Aufgaben und Übungen ->
1 > Beantworte zum Auszug über die Bachelorarbeit zum Thema Bindung die folgenden Fragen:
(a) In wie viele Bereiche ist die Bachelorarbeit gegliedert?
(b) Was beleuchtet der zweite Teil der Arbeit?
(c) In welchem Teil liegt der thematische Schwerpunkt der Arbeit?
2 > Ändere im Auszug über die Bachelorarbeit zum Thema Bindung den Abschnitt, beginnend mit "Die folgende Bachelorarbeit" und weiter bis "Lernfreude und Bildungsprozesse.", und setze dabei "Abschlussarbeit" an die Stelle von "Bachelorarbeit".
3 > Schreibe den Auszug über die Bachelorarbeit zum Thema Bindung im Anschluss an seinen letzten Satz weiter.

*** Seitenauszug ***

Die folgende Bachelorarbeit ist in vier Bereiche gegliedert, die das Thema Bindung im Kontext der frühpädagogischen Kinderbetreuung näher beleuchten. Zunächst geht es um die theoretische Einordung und nähere Analyse von Bindung. Angefangen von einer historischen Einführung thematisiere ich im weiteren Verlauf die Eigenschaften einer sicheren Bindung sowie die unterschiedlichen Bindungsmuster. Im letzten theoretischen Abschnitt werden schließlich die entsprechenden Kriterien und Eigenschaften, die für eine verlässliche Bindungsbeziehung elementar sind, analysiert. Im zweiten Teil beleuchte ich die positiven Auswirkungen einer sicheren Bindung auf die kindliche Entwicklung. Hierbei geht es zum einen um den Erwerb von kognitiven Kompetenzen in Bezug auf Lernfreude und Bildungsprozesse.
Der thematische Schwerpunkt dieser Arbeit liegt im dritten Teil. Hier beschäftige ich mich mit den Mechanismen einer Bindungsbeziehung im Kindergarten der drei bis sechsjährigen Kinder. Grundsätzlich kann es hier zu Überschneidung mit dem Krippenalter bis zu drei Jahren kommen, da es in diesem Bereich die meisten wissenschaftlichen Untersuchungen gibt.

*** Erfasste Daten ***

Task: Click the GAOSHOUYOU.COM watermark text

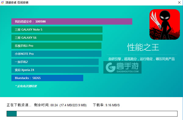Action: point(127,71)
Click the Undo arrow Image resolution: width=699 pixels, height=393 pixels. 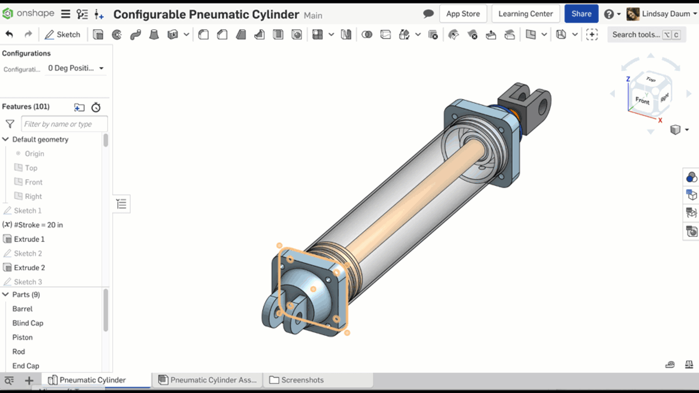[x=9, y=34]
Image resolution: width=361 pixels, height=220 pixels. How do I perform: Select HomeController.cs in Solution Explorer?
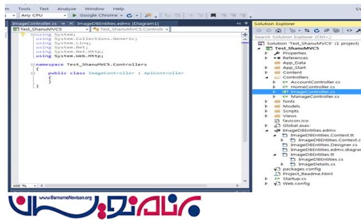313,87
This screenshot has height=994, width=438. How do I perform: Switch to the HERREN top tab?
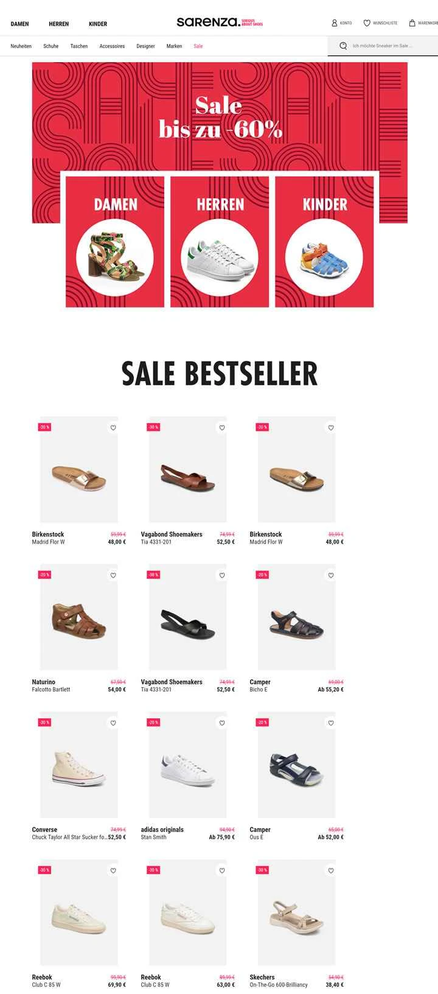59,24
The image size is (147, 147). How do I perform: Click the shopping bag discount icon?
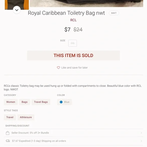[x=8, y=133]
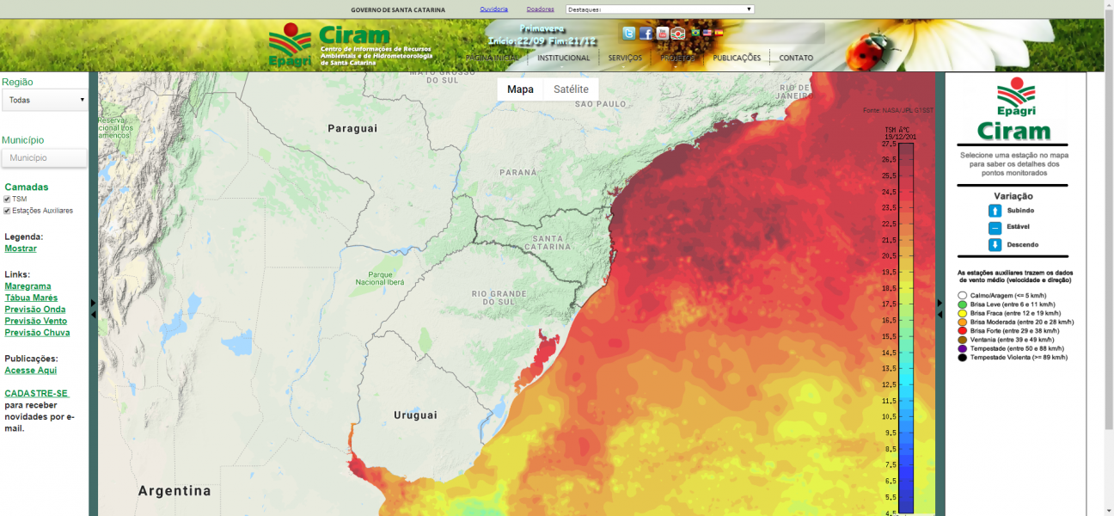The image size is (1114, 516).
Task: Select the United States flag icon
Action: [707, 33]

***
*** Erfasste Daten ***

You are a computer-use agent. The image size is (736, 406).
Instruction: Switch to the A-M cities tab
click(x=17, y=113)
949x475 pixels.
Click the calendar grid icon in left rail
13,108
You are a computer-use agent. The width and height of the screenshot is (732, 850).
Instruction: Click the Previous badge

***
*** Erfasste Daten ***

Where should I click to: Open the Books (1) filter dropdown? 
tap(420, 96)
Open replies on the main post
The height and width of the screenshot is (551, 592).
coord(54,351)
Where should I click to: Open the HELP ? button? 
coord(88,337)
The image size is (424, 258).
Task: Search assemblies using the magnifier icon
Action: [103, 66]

***

Lösungen ->
1 >
(a) In vier Bereiche.
(b) Die positiven Auswirkungen einer sicheren Bindung auf die kindliche Entwicklung.
(c) Im dritten Teil.

2 >
Die folgende Abschlussarbeit ist in vier Bereiche gegliedert, die das Thema Bindung im Kontext der frühpädagogischen Kinderbetreuung näher beleuchten. Zunächst geht es um die theoretische Einordung und nähere Analyse von Bindung. Angefangen von einer historischen Einführung thematisiere ich im weiteren Verlauf die Eigenschaften einer sicheren Bindung sowie die unterschiedlichen Bindungsmuster. Im letzten theoretischen Abschnitt werden schließlich die entsprechenden Kriterien und Eigenschaften, die für eine verlässliche Bindungsbeziehung elementar sind, analysiert. Im zweiten Teil beleuchte ich die positiven Auswirkungen einer sicheren Bindung auf die kindliche Entwicklung. Hierbei geht es zum einen um den Erwerb von kognitiven Kompetenzen in Bezug auf Lernfreude und Bildungsprozesse.

3 >
Im dritten Abschnitt untersuche ich die besonderen Bedingungen und Anforderungen, unter denen eine Bindung zwischen Erzieher und Kind entstehen kann. Diese spezifischen Merkmale werden dann in Vergleich mit der Mutter-Kind Bindung gesetzt, um mögliche Parallelen oder Unterschiede zu beschreiben. Darauf folgend wird die wichtige Übergangsphase von der Familie in die Kindertageseinrichtung beleuchtet, in der das Kind die Beziehung zu einer neuen Bindungsperson herstellt. Exemplarisch dafür steht das Berliner Eingewöhnungsmodell. Der letzte Abschnitt ist dann praxisbezogen und beschäftigt sich mit der aktuellen Bindungspraxis und den strukturellen Begebenheiten der Kindertagesstätten.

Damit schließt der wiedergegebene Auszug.